#### Material for the task ####
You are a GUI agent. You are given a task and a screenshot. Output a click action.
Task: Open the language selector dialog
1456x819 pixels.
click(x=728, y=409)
####
#### Material for the task ####
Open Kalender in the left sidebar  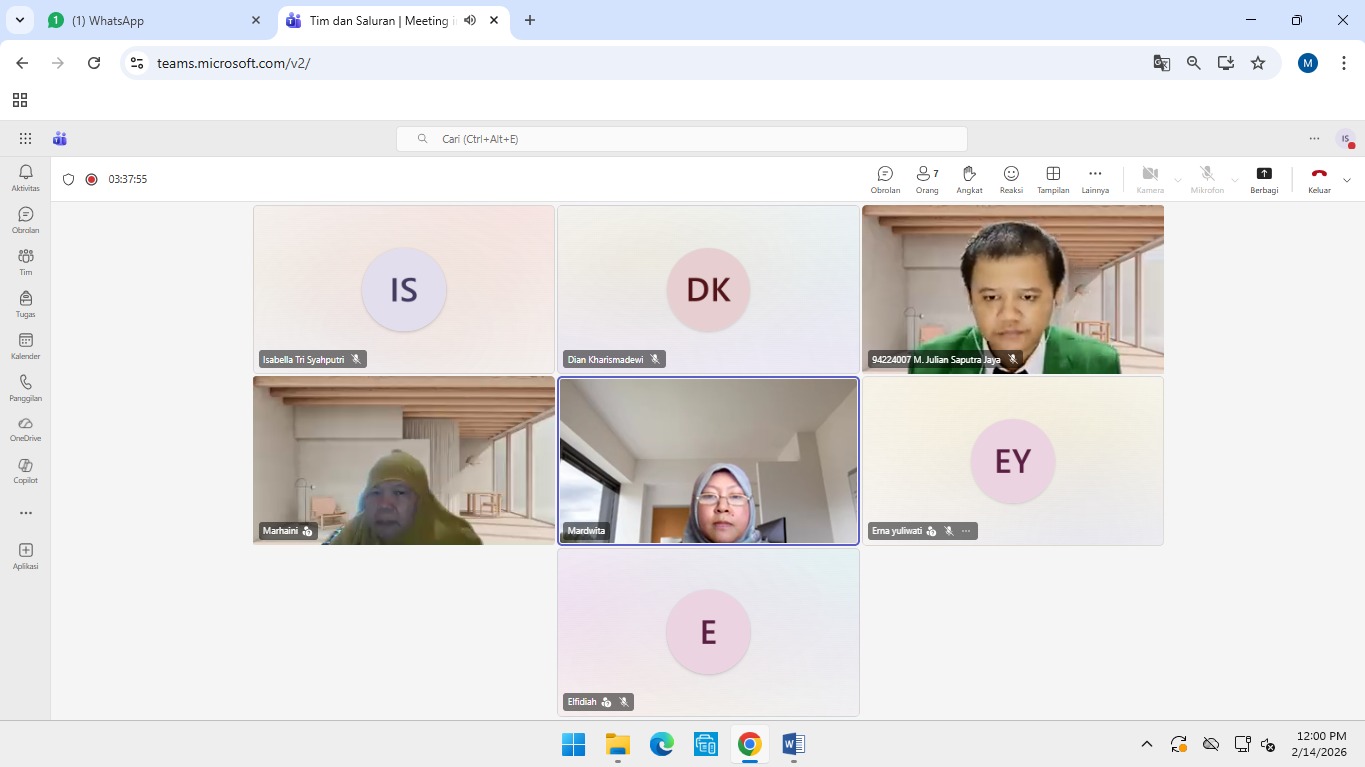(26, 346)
####
#### Material for the task ####
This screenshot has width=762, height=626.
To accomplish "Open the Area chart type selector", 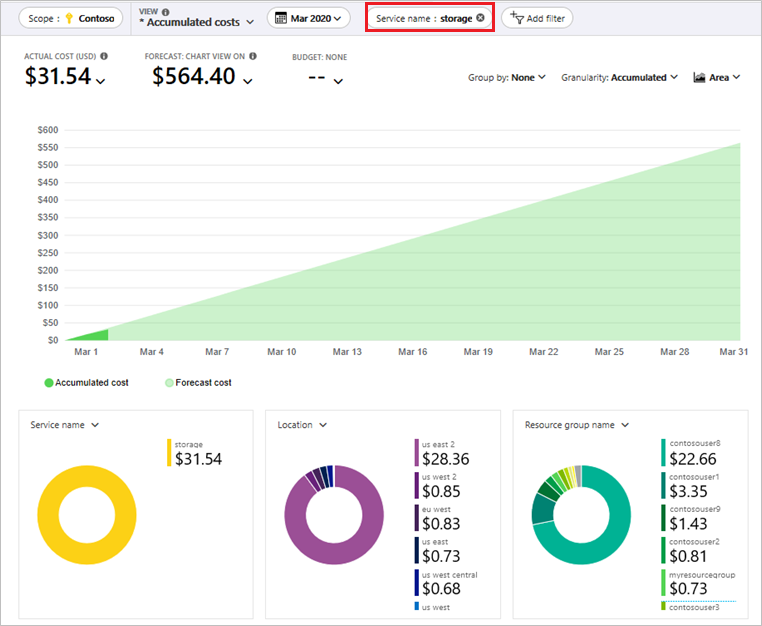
####
■ Prompt
Give the number of lines in the listing above that contain the word "screenshot", with no other text.

■ Final answer
2